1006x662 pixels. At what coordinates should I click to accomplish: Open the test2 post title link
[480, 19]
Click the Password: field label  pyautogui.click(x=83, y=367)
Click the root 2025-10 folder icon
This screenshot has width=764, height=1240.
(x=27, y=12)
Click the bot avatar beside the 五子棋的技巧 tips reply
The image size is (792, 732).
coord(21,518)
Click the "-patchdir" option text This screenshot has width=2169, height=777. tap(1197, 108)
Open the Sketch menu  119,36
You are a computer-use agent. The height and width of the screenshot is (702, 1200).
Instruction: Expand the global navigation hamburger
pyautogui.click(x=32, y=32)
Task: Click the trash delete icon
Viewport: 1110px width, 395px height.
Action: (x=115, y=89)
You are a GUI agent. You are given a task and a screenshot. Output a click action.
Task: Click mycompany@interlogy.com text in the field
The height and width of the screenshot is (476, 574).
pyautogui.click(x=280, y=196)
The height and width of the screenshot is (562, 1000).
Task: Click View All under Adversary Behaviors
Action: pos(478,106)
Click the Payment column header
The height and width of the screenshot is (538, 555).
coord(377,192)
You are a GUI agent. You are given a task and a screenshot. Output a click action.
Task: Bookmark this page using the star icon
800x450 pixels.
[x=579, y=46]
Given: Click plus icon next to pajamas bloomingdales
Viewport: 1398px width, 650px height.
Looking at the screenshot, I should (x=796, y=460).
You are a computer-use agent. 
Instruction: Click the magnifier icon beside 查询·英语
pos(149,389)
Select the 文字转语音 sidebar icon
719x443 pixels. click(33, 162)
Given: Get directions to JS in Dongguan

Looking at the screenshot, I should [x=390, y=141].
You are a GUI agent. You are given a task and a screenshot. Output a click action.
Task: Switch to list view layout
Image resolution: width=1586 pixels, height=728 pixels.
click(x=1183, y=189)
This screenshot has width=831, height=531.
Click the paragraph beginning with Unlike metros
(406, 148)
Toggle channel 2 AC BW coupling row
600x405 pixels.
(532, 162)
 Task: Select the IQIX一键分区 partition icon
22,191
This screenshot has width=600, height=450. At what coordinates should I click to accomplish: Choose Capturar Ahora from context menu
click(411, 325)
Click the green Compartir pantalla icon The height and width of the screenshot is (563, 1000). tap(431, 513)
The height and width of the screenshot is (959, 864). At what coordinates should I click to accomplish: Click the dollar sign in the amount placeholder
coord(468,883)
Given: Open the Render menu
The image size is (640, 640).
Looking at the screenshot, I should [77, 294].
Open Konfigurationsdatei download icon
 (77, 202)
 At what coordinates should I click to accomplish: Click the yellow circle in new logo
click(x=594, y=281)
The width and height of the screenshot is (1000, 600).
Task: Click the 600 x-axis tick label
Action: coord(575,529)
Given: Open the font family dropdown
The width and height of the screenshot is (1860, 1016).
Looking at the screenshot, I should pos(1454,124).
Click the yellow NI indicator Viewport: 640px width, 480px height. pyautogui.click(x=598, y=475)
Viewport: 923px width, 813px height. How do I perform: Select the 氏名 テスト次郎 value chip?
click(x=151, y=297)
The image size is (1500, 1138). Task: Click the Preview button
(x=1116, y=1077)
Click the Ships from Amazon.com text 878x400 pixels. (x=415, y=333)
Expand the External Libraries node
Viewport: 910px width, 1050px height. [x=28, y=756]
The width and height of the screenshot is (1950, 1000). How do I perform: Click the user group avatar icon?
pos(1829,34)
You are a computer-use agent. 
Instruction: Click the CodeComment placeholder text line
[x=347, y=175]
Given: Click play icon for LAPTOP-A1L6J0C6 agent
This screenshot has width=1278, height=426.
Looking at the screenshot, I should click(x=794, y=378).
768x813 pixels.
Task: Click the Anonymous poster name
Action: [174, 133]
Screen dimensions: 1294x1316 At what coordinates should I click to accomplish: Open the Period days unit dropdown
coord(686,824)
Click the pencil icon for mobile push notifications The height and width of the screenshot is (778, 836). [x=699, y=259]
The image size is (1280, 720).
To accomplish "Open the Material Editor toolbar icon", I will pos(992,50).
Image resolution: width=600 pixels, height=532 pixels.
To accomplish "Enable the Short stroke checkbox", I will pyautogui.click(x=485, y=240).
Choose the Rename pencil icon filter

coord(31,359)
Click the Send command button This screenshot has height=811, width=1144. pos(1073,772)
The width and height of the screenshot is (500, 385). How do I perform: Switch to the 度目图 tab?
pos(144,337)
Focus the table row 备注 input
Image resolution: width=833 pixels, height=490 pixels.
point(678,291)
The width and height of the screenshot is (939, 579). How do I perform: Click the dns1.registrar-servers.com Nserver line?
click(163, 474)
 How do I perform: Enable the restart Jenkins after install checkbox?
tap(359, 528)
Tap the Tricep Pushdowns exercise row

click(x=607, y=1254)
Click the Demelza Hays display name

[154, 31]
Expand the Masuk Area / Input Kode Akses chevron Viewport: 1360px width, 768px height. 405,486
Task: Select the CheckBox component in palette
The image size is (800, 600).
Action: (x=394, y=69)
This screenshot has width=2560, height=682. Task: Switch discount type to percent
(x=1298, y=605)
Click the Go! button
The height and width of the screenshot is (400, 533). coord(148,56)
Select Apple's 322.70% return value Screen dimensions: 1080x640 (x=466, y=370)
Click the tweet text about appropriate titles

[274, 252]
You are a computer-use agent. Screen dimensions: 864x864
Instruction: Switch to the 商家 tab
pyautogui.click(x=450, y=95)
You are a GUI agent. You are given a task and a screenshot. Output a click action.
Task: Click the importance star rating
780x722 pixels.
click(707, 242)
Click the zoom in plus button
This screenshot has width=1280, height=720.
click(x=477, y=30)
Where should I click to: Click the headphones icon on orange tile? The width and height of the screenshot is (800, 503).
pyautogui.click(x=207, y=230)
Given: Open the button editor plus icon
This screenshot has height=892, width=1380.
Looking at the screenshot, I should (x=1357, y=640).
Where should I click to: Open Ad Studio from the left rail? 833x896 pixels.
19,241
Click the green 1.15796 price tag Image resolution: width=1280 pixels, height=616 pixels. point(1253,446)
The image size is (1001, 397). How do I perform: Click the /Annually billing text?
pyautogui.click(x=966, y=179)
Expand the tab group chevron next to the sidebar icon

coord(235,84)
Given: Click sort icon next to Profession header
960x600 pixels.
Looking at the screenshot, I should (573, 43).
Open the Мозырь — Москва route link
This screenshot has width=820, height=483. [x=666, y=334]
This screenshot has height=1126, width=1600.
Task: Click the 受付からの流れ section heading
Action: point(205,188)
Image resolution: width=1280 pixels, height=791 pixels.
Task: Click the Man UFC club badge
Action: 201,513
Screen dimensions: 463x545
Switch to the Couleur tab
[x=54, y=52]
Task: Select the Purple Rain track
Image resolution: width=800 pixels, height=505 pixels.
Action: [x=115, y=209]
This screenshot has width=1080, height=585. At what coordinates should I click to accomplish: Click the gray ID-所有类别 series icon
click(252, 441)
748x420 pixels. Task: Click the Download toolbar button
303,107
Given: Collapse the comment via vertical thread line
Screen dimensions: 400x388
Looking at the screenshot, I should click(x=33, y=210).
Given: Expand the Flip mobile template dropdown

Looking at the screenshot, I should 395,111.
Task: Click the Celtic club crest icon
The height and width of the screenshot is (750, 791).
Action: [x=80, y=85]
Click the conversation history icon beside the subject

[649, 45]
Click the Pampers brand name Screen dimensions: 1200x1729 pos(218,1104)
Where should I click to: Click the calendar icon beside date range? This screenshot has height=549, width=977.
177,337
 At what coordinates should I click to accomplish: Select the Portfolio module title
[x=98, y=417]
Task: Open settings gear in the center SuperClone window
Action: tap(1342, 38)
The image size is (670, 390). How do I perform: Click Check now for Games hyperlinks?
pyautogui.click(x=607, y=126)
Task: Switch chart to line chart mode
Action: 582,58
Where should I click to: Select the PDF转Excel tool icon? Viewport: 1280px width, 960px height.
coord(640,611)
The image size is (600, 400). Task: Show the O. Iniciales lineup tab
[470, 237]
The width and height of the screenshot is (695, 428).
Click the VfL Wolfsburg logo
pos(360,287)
........
DIRECTIONS FOR THIS TASK: Look through the records above and report how many lines hold the word "will", giving only the number.

TASK OUTPUT: 2